AIM OF THE TASK —
Your copy should match the records exactly, except that no pictures appear in it.

Data extracted from a collection —

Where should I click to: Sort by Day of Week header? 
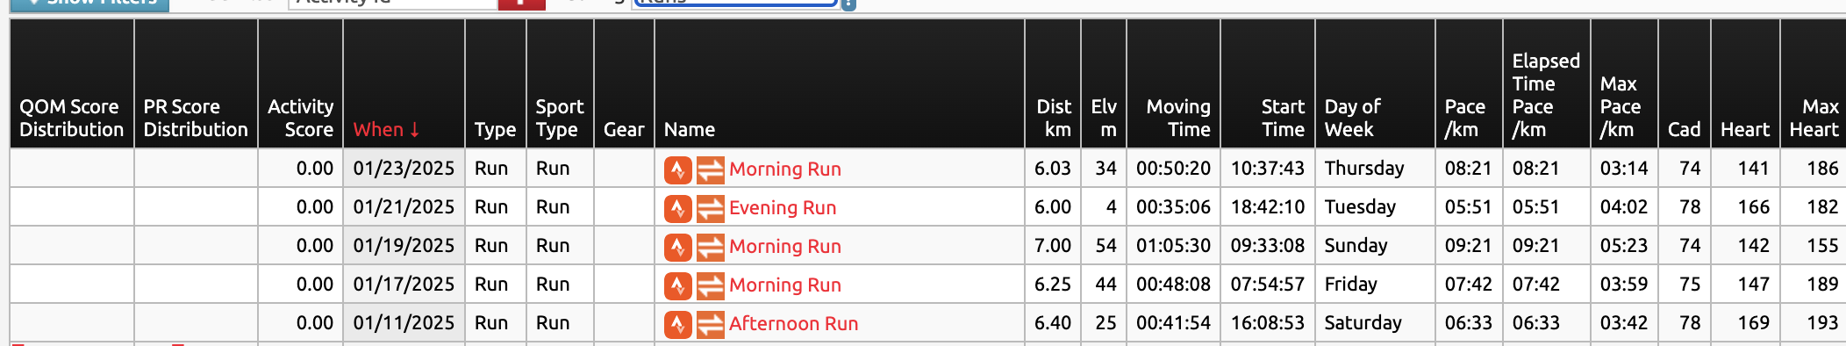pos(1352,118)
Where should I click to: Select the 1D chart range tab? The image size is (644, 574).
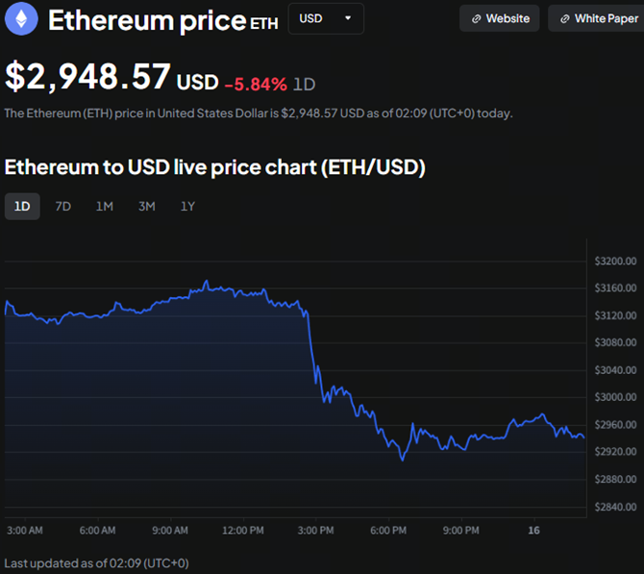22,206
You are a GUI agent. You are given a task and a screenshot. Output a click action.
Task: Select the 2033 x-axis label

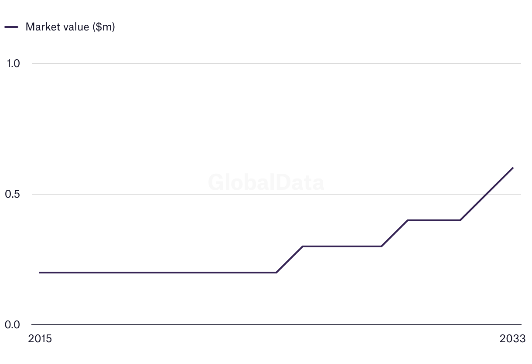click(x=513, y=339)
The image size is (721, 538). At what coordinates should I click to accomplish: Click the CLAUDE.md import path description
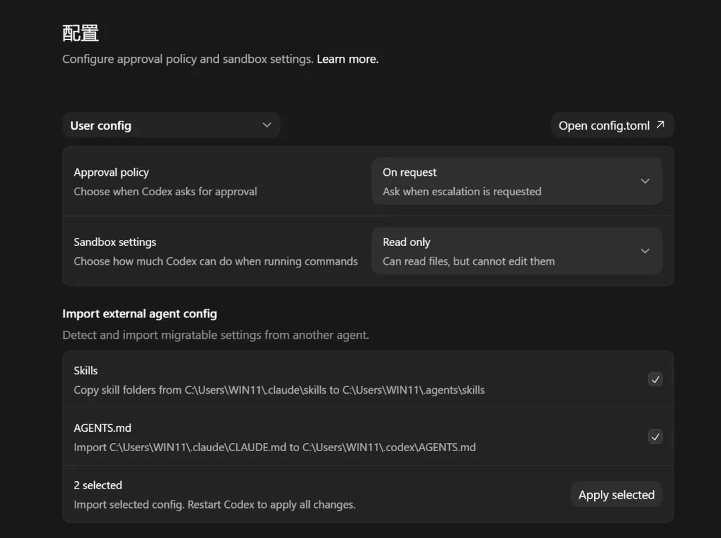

RESULT FOR THIS EXERCISE —
Where should I click to: Sort by Day of Week header? 
pos(1352,118)
Where should I click to: Select the 1D chart range tab? The image size is (644, 574).
22,206
You are a GUI agent. You are given a task and a screenshot. Output a click action.
Task: Select the 2033 x-axis label

click(x=513, y=339)
The image size is (721, 538). At what coordinates should I click to accomplish: Click the CLAUDE.md import path description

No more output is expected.